(Provided information begins)

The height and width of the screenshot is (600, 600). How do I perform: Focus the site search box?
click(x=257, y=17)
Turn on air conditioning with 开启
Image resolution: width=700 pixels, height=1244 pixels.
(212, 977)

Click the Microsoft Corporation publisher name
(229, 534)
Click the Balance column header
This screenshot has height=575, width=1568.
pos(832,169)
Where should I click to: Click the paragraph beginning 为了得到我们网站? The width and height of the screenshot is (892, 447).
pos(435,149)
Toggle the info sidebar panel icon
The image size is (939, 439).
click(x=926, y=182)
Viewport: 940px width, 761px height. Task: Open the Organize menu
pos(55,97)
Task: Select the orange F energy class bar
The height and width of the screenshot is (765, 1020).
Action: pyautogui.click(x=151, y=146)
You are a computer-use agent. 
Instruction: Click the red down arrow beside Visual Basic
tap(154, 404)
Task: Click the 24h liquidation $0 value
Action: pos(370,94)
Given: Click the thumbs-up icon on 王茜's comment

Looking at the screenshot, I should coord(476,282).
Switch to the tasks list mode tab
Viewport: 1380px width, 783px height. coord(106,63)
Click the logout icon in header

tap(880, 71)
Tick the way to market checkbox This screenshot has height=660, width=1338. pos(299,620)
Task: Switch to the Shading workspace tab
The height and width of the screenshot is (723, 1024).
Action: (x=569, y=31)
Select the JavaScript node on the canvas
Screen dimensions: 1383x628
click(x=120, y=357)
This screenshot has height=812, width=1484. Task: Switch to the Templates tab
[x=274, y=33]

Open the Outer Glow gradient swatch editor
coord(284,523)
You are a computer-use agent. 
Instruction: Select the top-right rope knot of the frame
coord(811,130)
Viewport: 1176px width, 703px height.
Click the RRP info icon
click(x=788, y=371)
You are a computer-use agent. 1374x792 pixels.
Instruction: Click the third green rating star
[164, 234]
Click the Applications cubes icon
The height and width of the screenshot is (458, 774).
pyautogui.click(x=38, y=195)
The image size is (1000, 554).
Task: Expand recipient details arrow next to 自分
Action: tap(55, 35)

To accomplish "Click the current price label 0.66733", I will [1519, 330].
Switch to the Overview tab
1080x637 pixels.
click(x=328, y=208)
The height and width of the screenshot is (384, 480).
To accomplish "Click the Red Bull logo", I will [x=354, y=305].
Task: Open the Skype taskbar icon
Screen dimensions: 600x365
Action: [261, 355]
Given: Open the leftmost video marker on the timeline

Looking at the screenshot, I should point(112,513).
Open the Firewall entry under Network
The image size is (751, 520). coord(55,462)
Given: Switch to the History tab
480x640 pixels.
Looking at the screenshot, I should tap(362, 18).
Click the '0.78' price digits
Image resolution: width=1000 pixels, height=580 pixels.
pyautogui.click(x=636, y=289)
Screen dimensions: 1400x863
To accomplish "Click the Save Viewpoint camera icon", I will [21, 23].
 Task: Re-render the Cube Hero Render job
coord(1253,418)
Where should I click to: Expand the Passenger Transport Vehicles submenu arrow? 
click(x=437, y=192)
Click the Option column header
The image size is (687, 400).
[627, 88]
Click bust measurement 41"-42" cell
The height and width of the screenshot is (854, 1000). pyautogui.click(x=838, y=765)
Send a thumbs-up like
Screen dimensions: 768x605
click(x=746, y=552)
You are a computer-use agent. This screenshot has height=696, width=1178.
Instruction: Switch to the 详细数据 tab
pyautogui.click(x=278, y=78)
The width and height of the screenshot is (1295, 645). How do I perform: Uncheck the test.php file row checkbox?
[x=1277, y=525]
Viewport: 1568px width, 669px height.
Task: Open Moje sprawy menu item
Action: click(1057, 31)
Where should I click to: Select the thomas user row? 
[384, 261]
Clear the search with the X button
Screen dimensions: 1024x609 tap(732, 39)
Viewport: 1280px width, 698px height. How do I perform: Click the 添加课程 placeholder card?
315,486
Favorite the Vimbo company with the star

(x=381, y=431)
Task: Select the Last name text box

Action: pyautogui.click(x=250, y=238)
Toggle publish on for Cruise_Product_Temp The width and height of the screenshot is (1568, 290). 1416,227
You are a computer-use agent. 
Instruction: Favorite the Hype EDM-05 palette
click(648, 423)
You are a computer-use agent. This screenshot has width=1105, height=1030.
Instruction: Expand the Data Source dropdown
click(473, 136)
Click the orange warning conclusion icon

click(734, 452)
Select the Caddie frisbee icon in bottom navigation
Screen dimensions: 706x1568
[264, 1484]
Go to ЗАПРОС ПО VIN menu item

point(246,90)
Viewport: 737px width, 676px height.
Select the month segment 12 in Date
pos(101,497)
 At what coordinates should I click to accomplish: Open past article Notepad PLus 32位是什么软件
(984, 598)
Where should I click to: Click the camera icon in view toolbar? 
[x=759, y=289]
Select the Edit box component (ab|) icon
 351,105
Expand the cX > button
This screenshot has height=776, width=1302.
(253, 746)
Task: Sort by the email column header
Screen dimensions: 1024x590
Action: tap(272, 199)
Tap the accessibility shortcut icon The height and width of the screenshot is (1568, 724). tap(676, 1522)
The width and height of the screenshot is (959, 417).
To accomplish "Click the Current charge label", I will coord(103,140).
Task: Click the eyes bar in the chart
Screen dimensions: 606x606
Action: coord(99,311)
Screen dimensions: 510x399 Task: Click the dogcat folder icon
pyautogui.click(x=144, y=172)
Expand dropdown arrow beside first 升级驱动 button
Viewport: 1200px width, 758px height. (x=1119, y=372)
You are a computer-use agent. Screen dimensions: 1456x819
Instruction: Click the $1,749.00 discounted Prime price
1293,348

(Provided information ends)

**Directions for this task**. Scan the entries above for the string "column" and copy each line that contains it.

**Solution to this task**.
Click the Balance column header
Click the Option column header
Task: Sort by the email column header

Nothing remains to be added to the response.